All this week the country has been convulsed in a controversy about vaccines – their safety, their availability, even whether schoolchildren should be required, as they have been for nearly a half-century, to be vaccinated against measles, polio and tetanus.
Robert F. Kennedy Jr. Wednesday nominated at least three vaccine skeptics to the Advisory Committee on Immunization Practices. This came the same day Florida became the first state to outlaw vaccine mandates, including for children, with Florida Surgeon General Joseph Ladapo saying, “Who am I to tell you what your child should put in your body? I don’t have that right. Your body is a gift from God.”
In recent weeks, the President has maintained his offensive against Ivy League universities (calling them harbours of antisemitism and withdrawing research grants), and his administration has ordered the Smithsonian Institution to cleanse its museum exhibits (“to celebrate American exceptionalism, remove divisive or partisan narratives, and restore confidence in our shared cultural institutions”).
The Smithsonian, which operates 21 museums, responded Wednesday by agreeing to review its exhibits but reminded the White House that it had sole “authority over our programming and content.” The Kennedy Center had similar sole authority, but Mr. Trump appointed himself chairman of the board of the performing arts venue on the Potomac River, with the result that controversial presentations have been cancelled.
“Trump has said the ‘quiet parts’ out loud,” said Philip Klinkner, a political scientist at Hamilton College in Clinton, N.Y. “We’ve fought about these kinds of things but it always was subtext to our politics. On the surface, our politics was about budgets and such things. But beneath the surface it was also about cultural issues. Trump is just making this stuff explicit.”
This comes as Mr. Trump, who already has sent troops to Los Angeles and Washington, is targeting Baltimore, New Orleans and Chicago for new deployments, part of his effort to transform an otherwise municipal concern into a national and military matter. These cities all are led by Democratic mayors.

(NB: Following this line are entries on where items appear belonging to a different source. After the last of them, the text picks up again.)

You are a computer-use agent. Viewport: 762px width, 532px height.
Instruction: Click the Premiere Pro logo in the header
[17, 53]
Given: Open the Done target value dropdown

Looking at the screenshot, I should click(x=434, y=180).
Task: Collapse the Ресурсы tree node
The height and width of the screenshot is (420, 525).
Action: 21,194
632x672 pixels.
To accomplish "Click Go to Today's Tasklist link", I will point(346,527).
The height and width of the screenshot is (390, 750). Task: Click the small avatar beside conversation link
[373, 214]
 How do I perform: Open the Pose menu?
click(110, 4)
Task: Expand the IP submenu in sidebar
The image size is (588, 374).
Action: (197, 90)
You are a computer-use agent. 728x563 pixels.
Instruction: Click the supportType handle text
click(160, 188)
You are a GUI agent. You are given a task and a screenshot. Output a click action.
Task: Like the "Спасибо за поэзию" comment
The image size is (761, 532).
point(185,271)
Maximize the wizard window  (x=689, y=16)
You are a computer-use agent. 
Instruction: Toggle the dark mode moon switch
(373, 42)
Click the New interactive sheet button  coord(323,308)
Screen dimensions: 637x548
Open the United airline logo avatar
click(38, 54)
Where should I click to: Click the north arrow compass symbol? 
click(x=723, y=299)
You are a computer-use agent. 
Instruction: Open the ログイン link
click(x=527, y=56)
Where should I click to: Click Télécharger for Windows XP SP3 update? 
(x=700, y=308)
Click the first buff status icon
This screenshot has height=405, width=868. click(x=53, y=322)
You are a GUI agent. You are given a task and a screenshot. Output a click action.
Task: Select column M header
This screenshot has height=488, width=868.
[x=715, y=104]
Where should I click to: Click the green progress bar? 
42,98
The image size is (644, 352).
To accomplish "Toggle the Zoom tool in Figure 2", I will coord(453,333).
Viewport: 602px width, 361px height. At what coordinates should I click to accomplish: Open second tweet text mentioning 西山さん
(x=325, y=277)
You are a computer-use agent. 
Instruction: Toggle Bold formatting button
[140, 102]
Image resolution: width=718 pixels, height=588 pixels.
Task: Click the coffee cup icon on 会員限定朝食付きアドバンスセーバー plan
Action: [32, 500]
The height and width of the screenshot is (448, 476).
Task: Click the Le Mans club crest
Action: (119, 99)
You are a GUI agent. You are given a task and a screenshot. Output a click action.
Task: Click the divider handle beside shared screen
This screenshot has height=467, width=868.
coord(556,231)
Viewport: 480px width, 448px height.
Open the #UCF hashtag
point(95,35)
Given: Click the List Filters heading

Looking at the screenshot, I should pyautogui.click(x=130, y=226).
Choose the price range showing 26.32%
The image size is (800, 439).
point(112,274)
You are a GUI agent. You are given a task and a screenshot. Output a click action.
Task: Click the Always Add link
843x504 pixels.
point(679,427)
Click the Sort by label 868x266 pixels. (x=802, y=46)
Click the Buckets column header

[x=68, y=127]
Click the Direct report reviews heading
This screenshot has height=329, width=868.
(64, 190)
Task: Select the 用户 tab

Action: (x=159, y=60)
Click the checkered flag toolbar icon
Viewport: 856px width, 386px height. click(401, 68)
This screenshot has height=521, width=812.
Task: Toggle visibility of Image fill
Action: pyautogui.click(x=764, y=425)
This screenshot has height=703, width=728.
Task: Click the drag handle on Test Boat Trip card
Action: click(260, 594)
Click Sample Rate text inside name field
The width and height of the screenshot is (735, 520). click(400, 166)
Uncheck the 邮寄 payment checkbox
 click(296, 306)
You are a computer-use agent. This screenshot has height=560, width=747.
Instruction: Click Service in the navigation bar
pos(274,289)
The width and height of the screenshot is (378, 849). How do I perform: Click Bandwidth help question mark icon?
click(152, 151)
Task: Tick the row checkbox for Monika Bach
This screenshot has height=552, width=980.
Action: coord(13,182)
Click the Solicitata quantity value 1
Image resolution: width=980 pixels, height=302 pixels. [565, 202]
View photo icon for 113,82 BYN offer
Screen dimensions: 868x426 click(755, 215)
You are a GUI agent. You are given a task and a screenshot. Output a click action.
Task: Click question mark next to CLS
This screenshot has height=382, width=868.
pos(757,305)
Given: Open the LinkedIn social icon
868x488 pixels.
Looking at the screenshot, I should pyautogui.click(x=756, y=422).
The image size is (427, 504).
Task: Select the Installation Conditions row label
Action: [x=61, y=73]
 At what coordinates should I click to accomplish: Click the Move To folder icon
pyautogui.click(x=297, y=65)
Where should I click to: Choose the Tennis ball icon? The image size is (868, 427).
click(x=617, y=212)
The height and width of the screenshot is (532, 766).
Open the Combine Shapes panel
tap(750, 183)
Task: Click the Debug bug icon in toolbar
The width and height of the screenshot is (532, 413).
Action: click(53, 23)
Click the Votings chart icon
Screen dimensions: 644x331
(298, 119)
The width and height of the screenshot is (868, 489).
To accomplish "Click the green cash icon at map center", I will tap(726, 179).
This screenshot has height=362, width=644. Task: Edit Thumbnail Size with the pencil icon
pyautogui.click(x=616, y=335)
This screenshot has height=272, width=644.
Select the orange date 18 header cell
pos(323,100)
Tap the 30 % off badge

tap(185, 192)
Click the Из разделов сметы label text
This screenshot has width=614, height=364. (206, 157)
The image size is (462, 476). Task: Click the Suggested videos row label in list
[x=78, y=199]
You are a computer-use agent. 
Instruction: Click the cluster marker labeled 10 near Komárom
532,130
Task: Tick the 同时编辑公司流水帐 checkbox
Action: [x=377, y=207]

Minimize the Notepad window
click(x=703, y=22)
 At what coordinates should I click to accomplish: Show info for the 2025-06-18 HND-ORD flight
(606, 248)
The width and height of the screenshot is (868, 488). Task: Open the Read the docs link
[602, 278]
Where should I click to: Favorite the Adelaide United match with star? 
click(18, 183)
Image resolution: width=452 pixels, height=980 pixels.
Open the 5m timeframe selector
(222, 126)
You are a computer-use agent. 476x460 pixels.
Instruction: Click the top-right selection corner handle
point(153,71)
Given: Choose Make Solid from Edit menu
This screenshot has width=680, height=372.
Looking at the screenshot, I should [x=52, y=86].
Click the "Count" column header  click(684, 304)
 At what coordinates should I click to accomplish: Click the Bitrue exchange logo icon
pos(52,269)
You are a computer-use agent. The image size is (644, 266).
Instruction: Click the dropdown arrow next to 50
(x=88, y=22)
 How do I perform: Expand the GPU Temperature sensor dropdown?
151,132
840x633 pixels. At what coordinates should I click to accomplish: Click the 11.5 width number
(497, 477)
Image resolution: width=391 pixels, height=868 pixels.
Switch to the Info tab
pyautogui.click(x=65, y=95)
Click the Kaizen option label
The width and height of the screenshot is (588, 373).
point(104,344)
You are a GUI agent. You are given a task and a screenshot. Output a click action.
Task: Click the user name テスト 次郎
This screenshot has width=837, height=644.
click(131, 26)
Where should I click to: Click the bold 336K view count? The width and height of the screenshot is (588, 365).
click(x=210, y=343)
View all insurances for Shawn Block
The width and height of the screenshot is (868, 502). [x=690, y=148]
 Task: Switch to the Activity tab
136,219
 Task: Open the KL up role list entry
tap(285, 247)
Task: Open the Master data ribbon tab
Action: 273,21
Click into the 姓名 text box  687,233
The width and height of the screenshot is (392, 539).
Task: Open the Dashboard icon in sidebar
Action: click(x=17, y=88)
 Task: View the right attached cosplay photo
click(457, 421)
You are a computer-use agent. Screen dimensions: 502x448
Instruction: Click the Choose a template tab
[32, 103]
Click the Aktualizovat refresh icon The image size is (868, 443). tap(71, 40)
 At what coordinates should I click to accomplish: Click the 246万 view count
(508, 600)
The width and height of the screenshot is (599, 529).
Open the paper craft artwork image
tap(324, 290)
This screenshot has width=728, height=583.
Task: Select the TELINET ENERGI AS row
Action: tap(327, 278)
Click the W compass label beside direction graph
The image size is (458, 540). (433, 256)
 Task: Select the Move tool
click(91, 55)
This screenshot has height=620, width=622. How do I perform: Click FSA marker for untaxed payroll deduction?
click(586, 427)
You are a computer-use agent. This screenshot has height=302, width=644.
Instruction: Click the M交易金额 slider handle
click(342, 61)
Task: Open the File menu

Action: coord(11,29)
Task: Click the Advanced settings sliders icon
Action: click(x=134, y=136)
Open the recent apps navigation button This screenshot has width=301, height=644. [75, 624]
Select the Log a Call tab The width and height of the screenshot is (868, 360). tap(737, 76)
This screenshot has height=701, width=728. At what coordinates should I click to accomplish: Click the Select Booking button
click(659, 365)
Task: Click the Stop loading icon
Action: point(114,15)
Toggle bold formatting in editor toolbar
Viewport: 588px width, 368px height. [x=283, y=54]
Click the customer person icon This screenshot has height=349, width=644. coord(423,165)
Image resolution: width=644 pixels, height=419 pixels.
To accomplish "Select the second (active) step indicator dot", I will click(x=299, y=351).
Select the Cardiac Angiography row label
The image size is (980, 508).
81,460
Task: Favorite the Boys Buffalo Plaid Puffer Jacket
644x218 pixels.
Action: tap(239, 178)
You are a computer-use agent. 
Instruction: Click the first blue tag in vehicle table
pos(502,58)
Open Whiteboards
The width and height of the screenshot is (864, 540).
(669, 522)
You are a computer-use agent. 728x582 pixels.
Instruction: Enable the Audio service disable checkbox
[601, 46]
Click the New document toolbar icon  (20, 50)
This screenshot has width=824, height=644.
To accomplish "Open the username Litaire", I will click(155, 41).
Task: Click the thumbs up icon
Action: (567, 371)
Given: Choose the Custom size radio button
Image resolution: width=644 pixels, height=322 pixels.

Federal judges ruled in recent days that both the withdrawal of Harvard federal funds and the military deployments in the country’s cities were illegal. Both matters, however, remain unresolved pending further judicial proceedings.
Scholars long have examined how the press played a vital role in setting the national agenda. Harold Macmillan, British prime minister from 1957 to 1963, once said that countries’ agendas were set by “Events, my dear boy, events.” One of the oldest maxims of the American capital is that “the president proposes, Congress disposes.”
In the Trump years, the press has relinquished its agenda-setting role, and events (aside from the wars the President has tried to quell) have taken a back seat. In American politics today, the President proposes the questions of the day from his own special portfolio of issues – and Congress, controlled by Republicans in both the Senate and House of Representatives, has unilaterally disposed of its role.
The result is that the national agenda is set by a single individual – and it is a singular political bill of fare, without precedent and without the guard rails that were implicit in the traditional matters of national concern.
“In the first Trump administration the story was bending the norms of behaviour,” said Daniel Shea, a political scientist at Colby College in Waterville, Me. “Now he’s dramatically transforming the government, heading into new territory of discussion that was never part of national issues – and taking it to the limits.”